> Hey Dormando, thanks again for some comments... appreciate the help.
>
> Maybe i wasn't clear enough. I need only 1 minute persistence, and i can lose
> data sometimes, just i can't keep loosing data every minute due to
> constant evictions caused by LRU. Actually i have just wrote that in my
> previous post. We're loosing about 1 minute of non-meaningfull data every
> week because of restart that we do when memory starts to fill up (even with
> our patch reclaiming using linked list, we limit reclaiming to keep
> speed better)... so the memory fills up after a week, not 30 minutes...
Can you explain what you're seeing in more detail? Your data only needs to
persist for 1 minute, but it's being evicted before 1 minute is up?

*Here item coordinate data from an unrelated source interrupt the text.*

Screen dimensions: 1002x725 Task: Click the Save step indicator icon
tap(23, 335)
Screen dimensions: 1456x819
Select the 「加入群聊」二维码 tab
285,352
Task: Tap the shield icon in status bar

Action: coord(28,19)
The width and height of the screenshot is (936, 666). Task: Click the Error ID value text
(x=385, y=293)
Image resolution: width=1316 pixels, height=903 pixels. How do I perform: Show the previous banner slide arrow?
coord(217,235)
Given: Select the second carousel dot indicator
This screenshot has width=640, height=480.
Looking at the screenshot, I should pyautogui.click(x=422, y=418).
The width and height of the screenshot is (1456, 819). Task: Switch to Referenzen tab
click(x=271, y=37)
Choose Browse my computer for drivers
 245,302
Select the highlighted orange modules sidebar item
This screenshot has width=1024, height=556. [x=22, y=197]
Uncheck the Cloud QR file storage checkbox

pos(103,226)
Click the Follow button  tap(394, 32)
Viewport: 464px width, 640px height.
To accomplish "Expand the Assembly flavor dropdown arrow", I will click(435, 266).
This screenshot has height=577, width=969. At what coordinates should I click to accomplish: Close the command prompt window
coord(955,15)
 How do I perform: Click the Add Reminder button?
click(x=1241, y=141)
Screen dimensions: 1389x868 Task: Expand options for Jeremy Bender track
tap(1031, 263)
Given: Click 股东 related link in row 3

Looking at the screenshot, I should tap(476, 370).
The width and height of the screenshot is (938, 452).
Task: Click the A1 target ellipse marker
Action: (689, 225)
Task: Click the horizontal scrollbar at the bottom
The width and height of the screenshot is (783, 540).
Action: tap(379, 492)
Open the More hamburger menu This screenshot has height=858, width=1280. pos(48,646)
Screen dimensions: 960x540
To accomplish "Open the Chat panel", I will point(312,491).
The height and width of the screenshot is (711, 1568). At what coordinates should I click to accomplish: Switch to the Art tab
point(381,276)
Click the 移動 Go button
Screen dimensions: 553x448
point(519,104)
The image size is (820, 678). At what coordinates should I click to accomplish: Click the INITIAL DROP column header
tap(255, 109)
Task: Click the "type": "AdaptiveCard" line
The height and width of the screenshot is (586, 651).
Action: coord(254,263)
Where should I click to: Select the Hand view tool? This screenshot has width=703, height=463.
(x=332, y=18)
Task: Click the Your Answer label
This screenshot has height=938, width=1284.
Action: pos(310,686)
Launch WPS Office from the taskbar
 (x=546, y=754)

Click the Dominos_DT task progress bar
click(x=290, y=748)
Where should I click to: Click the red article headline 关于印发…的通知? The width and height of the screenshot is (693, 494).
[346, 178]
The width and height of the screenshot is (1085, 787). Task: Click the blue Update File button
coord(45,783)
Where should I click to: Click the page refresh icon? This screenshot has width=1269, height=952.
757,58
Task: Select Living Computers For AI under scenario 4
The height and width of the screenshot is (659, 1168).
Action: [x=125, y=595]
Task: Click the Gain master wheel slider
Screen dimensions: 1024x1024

You made it sound like you had some data which never expired? Is this
true?
If your instance is 16GB, takes a week to fill up, but data only needs to
persist for a minute but isn't, something else is very broken? Or am I
still misunderstanding you?
> Now im creating better solution, to limit locking as linked list is getting
> bigger.
>
> I explained what was worst implications of unwanted evictions (or loosing all
> data in cache) in my use case:
> 1. loosing ~1 minute of non-significant data that's about to be stored in sql
> 2. "flat" distribution of load to workers (not taking response times into
> account because stats reset).
> 3. resorting to alternative targeting algorithm (with global, not local
> statistics).
>
> I never, ever said im going to write data that have to be persistent
> permanently. It's actually same idea as delayed write. If power fails you
> loose 5s of data, but you can do 100x more writes. So you need the data to be
> persistent in memory, between writes the data **can't be lost**.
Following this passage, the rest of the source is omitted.